United Airlines settles religious discrimination case for Buddhist pilot

November 12, 2022

United Airlines agreed to pay a Buddhist pilot $305,000 to settle a religious discrimination case filed on his behalf by the Equal Employment Opportunity Commission.

The pilot was allegedly diagnosed with alcohol dependency and, as a result, lost the required medical certificate issued by the Federal Aviation Administration (FAA).

United Airlines participates in the Human Intervention Motivational Study (HIMS) Program which, according to its website, is “an occupational substance abuse treatment program dedicated to helping all pilots return to the cockpit.”

To complete the HIMS program, pilots with substance abuse problems seeking to obtain a new medical certificate from the FAA must regularly attend Alcoholics Anonymous (AA).

According to the AA website, AA’s “Twelve Steps “are a set of spiritual principles. When practiced as a way of life, they can expel the obsession to drink and enable the sufferer to recover from alcoholism.” The AA characterizes among the Twelve Steps that members, “Came to believe that a Power greater than ourselves could restore us to sanity,” “Made a decision to turn our will and our lives over to the care of God as we understood Him,” “Admitted to God, to ourselves, and to another human being the exact nature of our wrongs,” “Were entirely ready to have God remove all these defects of character” and “Humbly asked Him to remove our shortcomings.”

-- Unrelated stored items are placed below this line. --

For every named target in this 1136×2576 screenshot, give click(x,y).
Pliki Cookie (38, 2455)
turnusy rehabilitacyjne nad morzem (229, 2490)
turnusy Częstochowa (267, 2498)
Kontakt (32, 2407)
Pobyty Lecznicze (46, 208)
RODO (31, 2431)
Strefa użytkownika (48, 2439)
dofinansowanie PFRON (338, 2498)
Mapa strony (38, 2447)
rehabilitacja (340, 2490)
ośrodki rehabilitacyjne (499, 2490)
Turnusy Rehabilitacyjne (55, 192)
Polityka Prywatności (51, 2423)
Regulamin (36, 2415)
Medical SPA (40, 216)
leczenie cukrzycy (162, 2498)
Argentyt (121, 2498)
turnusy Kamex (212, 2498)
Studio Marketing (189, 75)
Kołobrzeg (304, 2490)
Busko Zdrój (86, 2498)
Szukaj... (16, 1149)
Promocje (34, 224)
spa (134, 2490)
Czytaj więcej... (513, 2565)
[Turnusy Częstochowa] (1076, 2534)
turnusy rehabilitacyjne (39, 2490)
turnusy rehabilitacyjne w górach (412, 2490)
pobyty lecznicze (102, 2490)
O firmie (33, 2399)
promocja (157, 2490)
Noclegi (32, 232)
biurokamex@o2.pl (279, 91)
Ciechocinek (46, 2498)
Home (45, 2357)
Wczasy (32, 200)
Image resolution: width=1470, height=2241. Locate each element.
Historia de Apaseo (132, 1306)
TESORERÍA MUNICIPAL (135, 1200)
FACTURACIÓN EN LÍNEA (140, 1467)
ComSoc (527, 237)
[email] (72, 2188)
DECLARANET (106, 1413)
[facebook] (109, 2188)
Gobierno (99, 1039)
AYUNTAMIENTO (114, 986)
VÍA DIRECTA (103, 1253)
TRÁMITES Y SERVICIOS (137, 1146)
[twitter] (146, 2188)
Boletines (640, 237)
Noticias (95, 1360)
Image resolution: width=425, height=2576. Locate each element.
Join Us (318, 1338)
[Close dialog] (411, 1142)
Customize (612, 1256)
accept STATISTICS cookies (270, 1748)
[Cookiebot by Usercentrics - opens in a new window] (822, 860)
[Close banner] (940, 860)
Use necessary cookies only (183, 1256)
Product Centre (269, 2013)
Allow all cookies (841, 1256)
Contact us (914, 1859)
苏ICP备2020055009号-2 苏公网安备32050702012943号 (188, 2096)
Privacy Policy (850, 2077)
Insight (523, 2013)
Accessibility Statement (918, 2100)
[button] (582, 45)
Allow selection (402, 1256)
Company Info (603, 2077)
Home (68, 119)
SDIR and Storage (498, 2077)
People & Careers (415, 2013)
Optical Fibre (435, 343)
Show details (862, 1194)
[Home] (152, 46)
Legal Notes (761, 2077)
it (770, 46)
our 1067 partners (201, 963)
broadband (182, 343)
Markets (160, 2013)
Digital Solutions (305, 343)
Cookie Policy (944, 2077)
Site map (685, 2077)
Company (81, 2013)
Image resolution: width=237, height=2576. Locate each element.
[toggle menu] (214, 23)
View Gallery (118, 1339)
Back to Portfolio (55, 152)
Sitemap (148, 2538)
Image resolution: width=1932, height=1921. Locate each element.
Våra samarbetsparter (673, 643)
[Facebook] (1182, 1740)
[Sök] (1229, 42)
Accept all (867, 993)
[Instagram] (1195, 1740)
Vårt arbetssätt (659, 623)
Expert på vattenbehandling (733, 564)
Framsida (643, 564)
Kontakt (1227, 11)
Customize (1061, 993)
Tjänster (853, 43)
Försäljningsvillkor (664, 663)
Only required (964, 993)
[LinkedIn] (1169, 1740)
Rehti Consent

The United Airlines pilot at the center of the lawsuit is Buddhist. He objected to the religious content of AA. As an accommodation to his religious beliefs, he sought to substitute regular attendance at a Buddhism-based peer support group. The lawsuit alleged that United Airlines refused to accommodate his religious objection to the AA program. As a result, the pilot was unable to obtain a new FAA medical certificate permitting him to fly again.

The EEOC alleged that United Airlines discriminated against the pilot on the basis of his religion when it refused to modify its addiction treatment program to change a requirement that conflicted with his religious beliefs.

According to Title VII of the Civil Rights Act, employers cannot discriminate against employees on the basis of religion, and must provide reasonable accommodations for an employee’s sincerely held religious beliefs, so long as doing so does not impose an undue hardship on the employer’s business.

Here the pilot would have had to demonstrate that the alternative program is equally effective at addressing his substance abuse, as otherwise, safety could be impacted. In any analysis, employers can demonstrate undue hardship if the accommodation would impact safety.

As stated by the EEOC in announcing the settlement, “Employers have the affirmative obligation to modify their policies to accommodate employees’ religious beliefs.” The EEOC described United Airlines’ response to the employee as “inflexible” when it “refused to make a modest change its program that would have caused them no hardship.”

According to the EEOC’s announcement, the pilot will be compensated for his back pay and reinstated into its HIMS program while “allowing him to attend a non-12-step peer recovery program. The company will also accept religious accommodation requests in its HIMS Program going forward, institute a new policy on religious accommodations, and train its employees.”

The EEOC has initiated several lawsuits against employers for refusing to accommodate the religious beliefs of employees. Employers should not question the reasonableness of an employee’s belief, but can only engage in the interactive process and make a good faith effort to provide reasonable accommodations unless doing so creates an undue hardship.